1.2.2.2 项拔针 协助患者取坐位,消毒局部皮肤后使用0.25 mm×40 mm毫针,取患者颈部双侧风池、翳明、供血穴,针尖稍向内下方,刺入25~38 mm,留针30 min;再取廉泉、金津、玉液穴,向舌根方向刺入25~40 mm,吞咽、发音穴均直刺约8 mm,上述各穴均需快速捻转行针15 s后出针。如有咳嗽倾向即刻出针,出针后压迫针孔。项拔针治疗1次/d,每周治疗5 d。

1.3 观察指标

1.3.1 洼田饮水试验 采用洼田饮水试验评价两组吞咽功能障碍,均在康复训练前及训练8周后,由经培训合格的康复医生进行洼田饮水试验评定。协助患者取端坐位,指导尽量一次性咽下30 ml温开水,观察全部饮完时有无呛咳、饮水次数和时间。试验结果分为5级:Ⅰ级,可一次饮完,无呛咳,记5分;Ⅱ级,需要超过2次吞咽将水饮完,但不伴随声音嘶哑或呛咳,记4分;Ⅲ级,只需一次吞咽动作即可将水全部咽下,但伴有声音嘶哑或呛咳,记3分;Ⅳ级,需要超过2次吞咽将水饮完,同时伴有声音嘶哑或呛咳,记2分;Ⅴ级,在吞咽过程中不断咳嗽,很难完全饮完30 ml水,记1分[3-4]。

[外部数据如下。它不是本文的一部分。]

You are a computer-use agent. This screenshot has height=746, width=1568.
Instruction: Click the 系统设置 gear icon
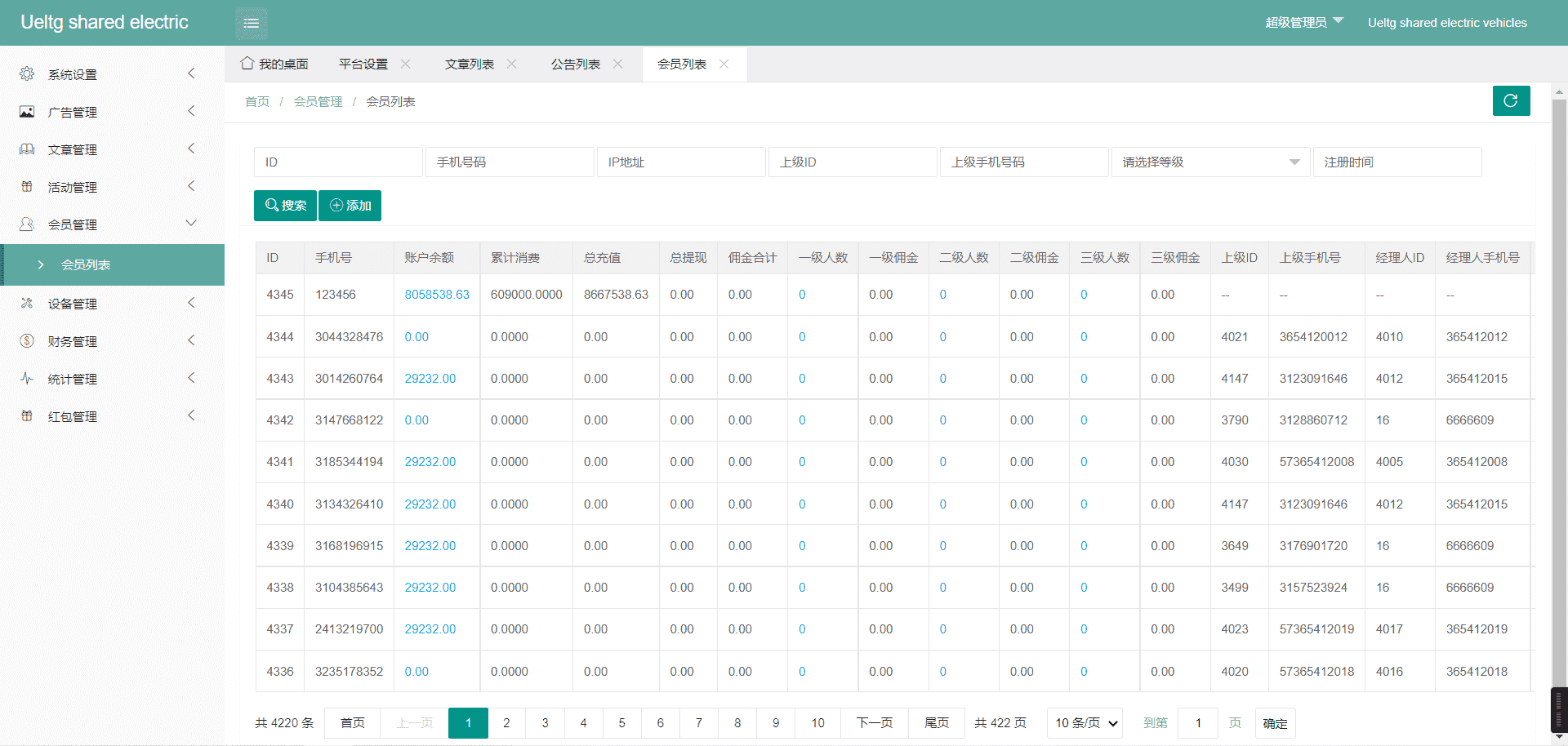point(27,74)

1.3.2 临床疗效 在康复训练8周后,洼田饮水试验结果为Ⅰ级,评定为痊愈;洼田饮水试验结果较康复训练前提高2级且相关症状改善,评定为显效;洼田饮水试验结果较康复训练前提高1级且相关症状缓解,评定为有效;洼田饮水试验结果无变化,症状无改善甚至加重,判定为无效。总有效率(%)=(痊愈例数+显效例数+有效例数)/总例数×100%。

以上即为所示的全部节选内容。